There was quite a celebration going on that day at the battlefield in Chalmette. I have always loved history and I would have loved to have played a part in the newspaper’s coverage of the event. But there was no way the editors were going to entrust such a milestone event to a brand new reporter, whose ability was as yet unknown.
So while dignitaries, officials, reenactors, historians and many others gathered down in Chalmette, commemorating a battle that had happened a century and a half ago, I was stuck in the TP office, writing about a new expansion of port facilities, which was kind of important in its own right, also.
Anyway, I missed the 150th and I missed the 200th anniversary five years ago because I was unable to get down from Natchitoches to New Orleans for the latter celebration.
But why do I think the 205th anniversary — yesterday — deserves to be remembered and why should I devote a column to it? Well, because I’ll bet you a dollar to a doughnut that your high school history teacher probably told you the battle was not really significant because by the time it was fought, on a misty, foggy New Orleans January morning, the war was already over!
But that’s not really true. The peace treaty had been signed by US and British diplomats in the city of Ghent on Christmas Eve evening, 1814. But with the slow communications via sailing ships available at that time, word of the treaty did not reach Washington, D.C. until some time after the battle. And that’s why the importance of the battle is dismissed by many historians.
But the treaty had not yet been ratified by the US Senate or the British Parliament and technically the war wasn’t over until it was in fact ratified. And if the Brits had won, they certainly would not have given up the prize of New Orleans and the Mississippi River and would not have ratified the treaty.
But before we get into that, let’s make a quick review of what happened in the battle. US Gen. Andrew Jackson and his ragtag band of soldiers pulled off what would have to be considered a major upset. He had some regular Army men, members of the Louisiana militia, both black and white, a group of pirates who helped supply artillery and other groups of warriors with varied capabilities. And they were going up against a force of British troops who had beaten the mighty Napoleon in Europe.
But Jackson stationed his men behind a ditch and a rampart of what was probably cotton bales and simply slaughtered the Brits as they lined up in perfect formation and proudly, but foolishly, marched across a flat field before the American guns. American casualties were incredibly light but the British loses were heavy.

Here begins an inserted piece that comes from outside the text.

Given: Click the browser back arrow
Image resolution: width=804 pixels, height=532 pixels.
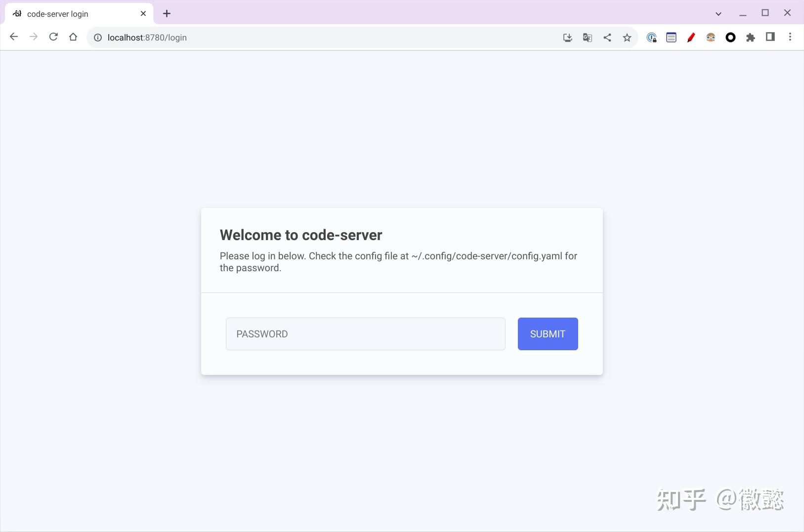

The invaders fully expected to win. Historian John B. Boles, illustrating the British intentions, has written the following: “On board the (invasion) ships…were the staff for a complete civil government. including an attorney general, a judge, a colonial secretary, and a superintendent for Indian affairs; a proclamation proclaiming the Louisiana Purchase as fraudulent; and a plan to name Gen. Packenham the governor of a new British province. (Packenham was killed in the battle.) If Packenham had been victorious, the Americans would have been ousted from the region, the British installed, and the tide of history perhaps changed in ways we cannot imagine. So Andy Jackson’s victory did mean something.”
I’m sure that’s true. The Brits would not have given up such valuable real estate as New Orleans, and with it the control of the entire Mississippi River valley. So US territory would have been confined to east of the Mississippi and our nation would not have grown into the powerful continental power — from sea to shining sea — that it is today. As Boles said, who can guess how history would have turned out. At the least, we would likely be living in a Canada-like nation today, with continuing loyalty to the British Crown.
So, if you hear anybody talk about the Battle of New Orleans not being important (and I realize that’s not a subject that comes up every day), you can politely explain to them why they’re wrong!